Passage to read.
*** Begin section ***
Apple said it was concerned that parts of the Act “will create unnecessary privacy and security vulnerabilities for our users while others will prohibit us from charging for intellectual property in which we invest a great deal”.
Google said it will study the text and work with regulators to implement it. “While we support many of the DMA’s ambitions around consumer choice and interoperability, we remain concerned that some of the rules could reduce innovation and the choice available to Europeans.”
Facebook said nothing, as they were presumably too busy frantically and retrospectively labelling posts promoting bioweapons conspiracy theories. Or similar.
The European entrepreneurs who got through Covid will not be thanking the legislators when media costs become untenable.
Yet even from a more impartial view point, there is still concern. Between both the DSA (Digital Services Act) and DMA (Digital Markets Act) there is a lot of European legislation that will impact large tech. Businesses built on and into this web will find it hard to remain viable and so will suffer. There is also set to be a vast amount of unanticipated collateral damage. As one commentator said on LinkedIn: “The early stage investment thesis of entire sectors is about to be put into question. The European entrepreneurs who got through Covid will not be thanking the legislators when media costs become untenable...talk about knocking a man when he is already down."
*** End section ***
Data.
*** Begin section ***
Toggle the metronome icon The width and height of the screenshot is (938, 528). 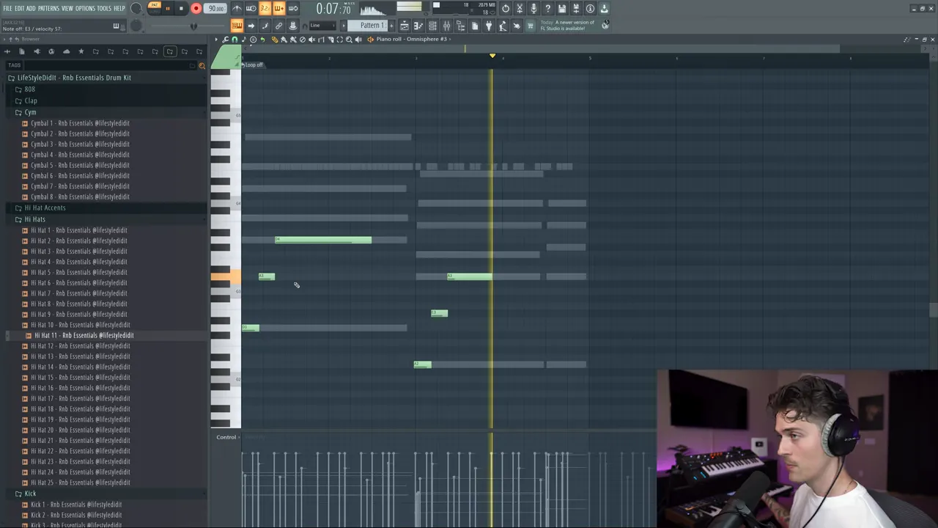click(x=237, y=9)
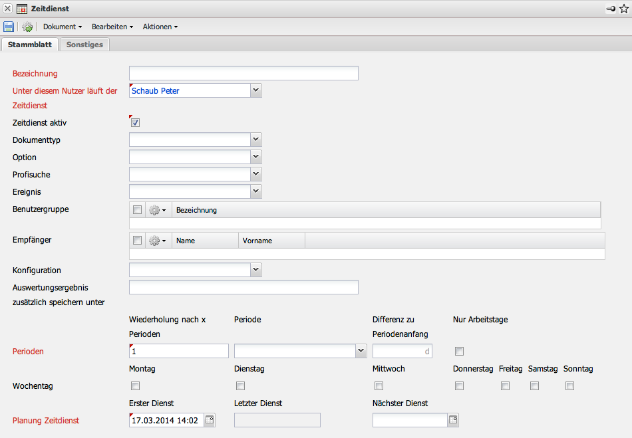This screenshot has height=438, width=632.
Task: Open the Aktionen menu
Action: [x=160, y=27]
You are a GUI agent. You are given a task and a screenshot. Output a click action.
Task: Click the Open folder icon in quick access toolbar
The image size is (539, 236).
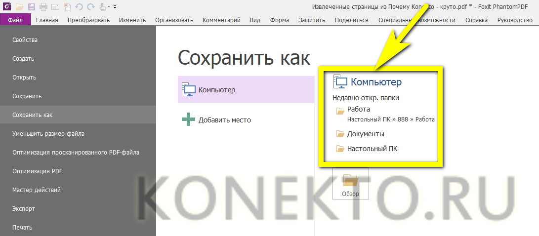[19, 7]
*** End section ***
*** Begin section ***
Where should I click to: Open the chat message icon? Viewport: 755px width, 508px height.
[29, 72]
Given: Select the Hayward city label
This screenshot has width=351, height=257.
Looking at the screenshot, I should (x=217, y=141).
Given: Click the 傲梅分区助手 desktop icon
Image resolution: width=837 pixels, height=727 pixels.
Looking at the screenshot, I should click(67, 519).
*** End section ***
Exercises.
[a] In the text about the Digital Markets Act, what does Google say it will do with the text of the Act?
[b] Pick up the text about the Digital Markets Act after its final sentence and continue it.
The listing is separate material, unconnected to the text about the Digital Markets Act.

Answers for the exercise.
[a] It will study the text and work with regulators to implement it.

[b]
One of the few cool dudes to pick up the torch of enlightenment on the subject of the Digital Markets Act is, as alluded to earlier, Andrew Spurrier-Dawes, EMEA Head of Precision, Wavemaker.
So much so that he has published an article for WARC on the subject.
Dare I say, even in these times of rising living costs, it’s worth pushing a few pence through the slot in the digital paywall (or get access to someone’s/an agency’s WARC login, but you didn’t hear that from me, kapish?).
I’m going to dangle a tempting carrot in front of you and offer a little cheeky peek through a crack in said paywall so you can read what Andrew thinks this act could mean specifically for one of the big boys, Amazon:
“The big one for Amazon will be the pricing rulings, where businesses must be allowed to offer products or services to customers in other marketplaces at different prices. Amazon’s pricing policy focuses around customer trust, where a seller can be removed from the platform if they offer prices that are significantly higher than those found off-platform. In the past, this has led to Amazon being sued for anti-competitive practices, and for allegedly forcing sellers to offer their lowest prices on Amazon first. If businesses no longer have to offer the lowest price on Amazon first, they may look to other, more competitive or specialist marketplaces first, which could impact the user volumes and experience on Amazon.”
So what are the next steps for businesses and brands? Sometimes you have to exit stage left and make way for someone who knows their digital and tech onions better than you, so here is ASD with some succulent nuggets of advice for the future:
“I feel this really pulls apart the connective tissue of the companies. Anyone with business online, advertising or otherwise, needs to take notice as this will impact them. Even if their business is not a core platform service, they will certainly be using a product that is, and so need to prepare for the change in the commercial environment that the DMA will bring about. Brands will also need to make sure they understand the interplay and are compliant with the competition and regulatory initiatives within the EU and at a global level.”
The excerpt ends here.